** Opening Stored data block **

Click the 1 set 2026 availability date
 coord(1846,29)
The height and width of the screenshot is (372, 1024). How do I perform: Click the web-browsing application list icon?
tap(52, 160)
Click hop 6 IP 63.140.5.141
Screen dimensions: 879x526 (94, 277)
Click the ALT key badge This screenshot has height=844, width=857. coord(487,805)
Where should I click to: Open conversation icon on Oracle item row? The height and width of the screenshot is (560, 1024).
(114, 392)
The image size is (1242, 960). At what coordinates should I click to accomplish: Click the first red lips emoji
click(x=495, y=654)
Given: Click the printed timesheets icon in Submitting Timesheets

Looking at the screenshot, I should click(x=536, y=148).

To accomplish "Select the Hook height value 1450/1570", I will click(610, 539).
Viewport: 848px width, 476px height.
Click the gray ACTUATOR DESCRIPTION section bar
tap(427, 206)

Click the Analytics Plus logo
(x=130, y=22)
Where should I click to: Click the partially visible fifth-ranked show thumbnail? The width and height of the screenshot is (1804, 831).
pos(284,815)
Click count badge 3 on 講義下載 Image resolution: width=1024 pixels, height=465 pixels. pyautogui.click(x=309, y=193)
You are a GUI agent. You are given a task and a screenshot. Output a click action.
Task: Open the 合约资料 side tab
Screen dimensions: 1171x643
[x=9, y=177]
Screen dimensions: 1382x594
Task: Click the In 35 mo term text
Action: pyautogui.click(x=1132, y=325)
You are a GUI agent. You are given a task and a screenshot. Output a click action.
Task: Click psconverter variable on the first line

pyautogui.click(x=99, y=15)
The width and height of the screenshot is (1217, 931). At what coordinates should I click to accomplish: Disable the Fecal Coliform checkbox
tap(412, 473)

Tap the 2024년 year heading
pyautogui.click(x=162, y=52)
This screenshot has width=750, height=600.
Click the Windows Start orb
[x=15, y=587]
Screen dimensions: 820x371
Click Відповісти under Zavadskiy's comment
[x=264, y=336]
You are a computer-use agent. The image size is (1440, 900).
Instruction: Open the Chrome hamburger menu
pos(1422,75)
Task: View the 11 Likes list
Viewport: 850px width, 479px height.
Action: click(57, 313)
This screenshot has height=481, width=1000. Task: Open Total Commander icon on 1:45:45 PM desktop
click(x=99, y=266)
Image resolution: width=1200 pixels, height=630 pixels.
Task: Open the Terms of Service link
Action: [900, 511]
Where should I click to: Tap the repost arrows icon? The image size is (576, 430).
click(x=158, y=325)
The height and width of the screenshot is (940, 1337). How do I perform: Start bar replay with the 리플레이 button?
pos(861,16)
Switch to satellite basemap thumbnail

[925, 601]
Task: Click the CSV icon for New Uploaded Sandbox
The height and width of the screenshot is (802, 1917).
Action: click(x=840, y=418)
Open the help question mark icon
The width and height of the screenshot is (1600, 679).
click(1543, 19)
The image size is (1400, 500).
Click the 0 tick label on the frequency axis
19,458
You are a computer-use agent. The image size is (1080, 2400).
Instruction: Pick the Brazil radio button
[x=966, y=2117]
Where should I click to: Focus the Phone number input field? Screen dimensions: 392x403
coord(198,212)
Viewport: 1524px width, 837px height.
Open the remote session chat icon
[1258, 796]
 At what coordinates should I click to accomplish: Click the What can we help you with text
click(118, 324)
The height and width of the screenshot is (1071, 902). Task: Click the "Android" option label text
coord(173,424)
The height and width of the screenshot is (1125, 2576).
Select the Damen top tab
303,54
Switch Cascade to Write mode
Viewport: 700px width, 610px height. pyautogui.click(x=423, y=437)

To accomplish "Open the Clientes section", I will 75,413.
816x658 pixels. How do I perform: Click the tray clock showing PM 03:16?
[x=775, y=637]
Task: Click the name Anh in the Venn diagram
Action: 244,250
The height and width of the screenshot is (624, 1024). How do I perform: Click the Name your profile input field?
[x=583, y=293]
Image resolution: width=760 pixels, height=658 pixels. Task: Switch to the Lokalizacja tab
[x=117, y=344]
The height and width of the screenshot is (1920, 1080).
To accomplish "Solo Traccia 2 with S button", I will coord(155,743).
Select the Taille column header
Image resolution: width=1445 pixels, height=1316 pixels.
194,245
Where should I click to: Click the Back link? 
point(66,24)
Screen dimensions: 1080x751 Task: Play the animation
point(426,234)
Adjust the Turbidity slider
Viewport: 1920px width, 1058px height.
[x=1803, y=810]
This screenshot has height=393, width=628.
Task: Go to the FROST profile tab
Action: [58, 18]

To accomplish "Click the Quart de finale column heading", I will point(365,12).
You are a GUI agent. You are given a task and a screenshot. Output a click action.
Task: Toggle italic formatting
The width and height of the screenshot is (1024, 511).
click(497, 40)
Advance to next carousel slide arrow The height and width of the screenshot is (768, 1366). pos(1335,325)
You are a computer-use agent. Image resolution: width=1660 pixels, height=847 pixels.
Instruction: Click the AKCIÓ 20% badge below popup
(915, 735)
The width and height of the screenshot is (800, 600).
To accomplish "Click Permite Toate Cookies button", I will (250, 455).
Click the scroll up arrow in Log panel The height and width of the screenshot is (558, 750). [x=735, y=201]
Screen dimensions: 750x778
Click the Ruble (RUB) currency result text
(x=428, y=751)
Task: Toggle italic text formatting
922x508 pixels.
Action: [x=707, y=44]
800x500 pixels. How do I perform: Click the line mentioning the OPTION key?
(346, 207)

** Closing Stored data block **

> _The problem_
What lines in the data above contain the word "column"? Copy them all.

> _Finished exercise_
Select the Taille column header
To accomplish "Click the Quart de finale column heading", I will point(365,12).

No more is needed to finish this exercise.